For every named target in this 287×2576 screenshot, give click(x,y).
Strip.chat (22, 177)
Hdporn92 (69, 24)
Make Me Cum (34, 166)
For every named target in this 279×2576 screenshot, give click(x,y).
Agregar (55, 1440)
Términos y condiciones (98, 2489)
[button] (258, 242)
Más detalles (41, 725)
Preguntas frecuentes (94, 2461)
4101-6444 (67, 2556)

* * *

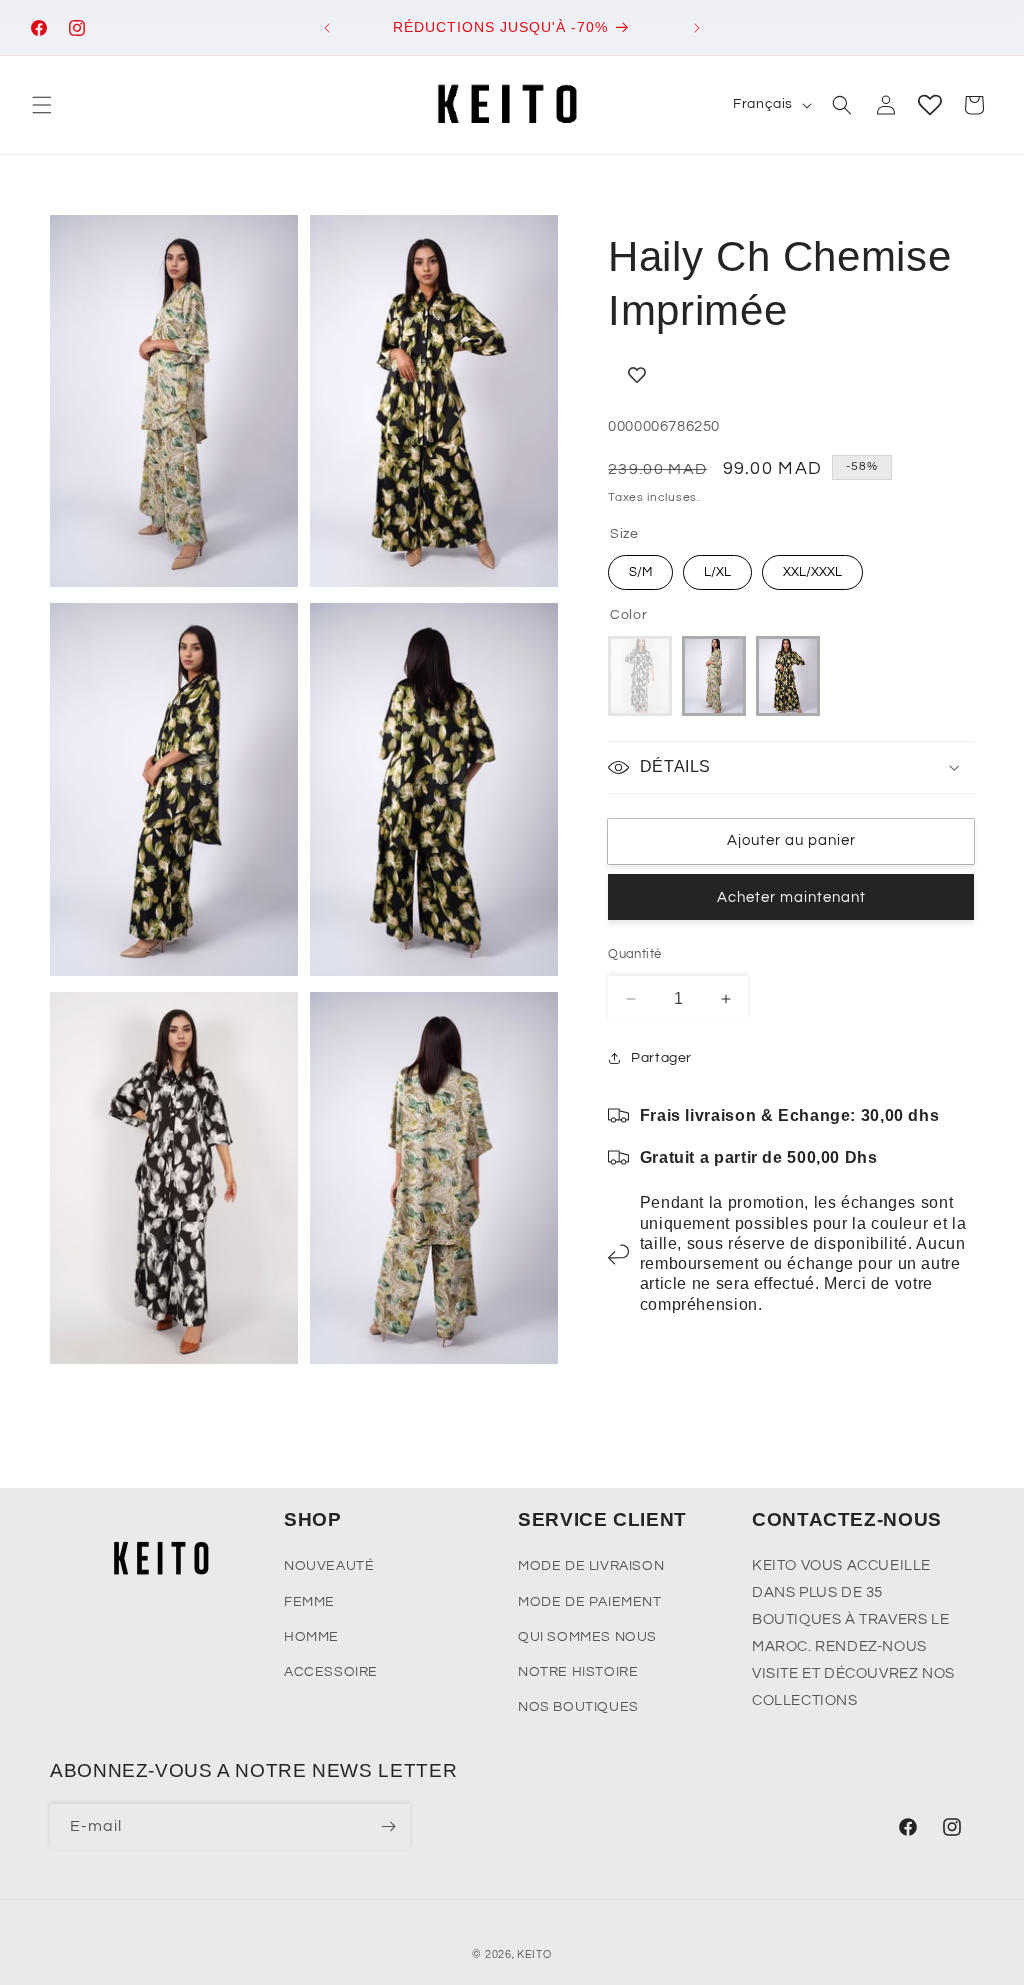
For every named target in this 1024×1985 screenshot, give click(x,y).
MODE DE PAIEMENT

» Requirement: All that belongs in your answer is the stretch of entries above from the line with "For every named target in this 287×2576" through the line with "Más detalles (41, 725)", printed exactly.

» Response for this exercise:
For every named target in this 287×2576 screenshot, give click(x,y).
Strip.chat (22, 177)
Hdporn92 (69, 24)
Make Me Cum (34, 166)
For every named target in this 279×2576 screenshot, give click(x,y).
Agregar (55, 1440)
Términos y condiciones (98, 2489)
[button] (258, 242)
Más detalles (41, 725)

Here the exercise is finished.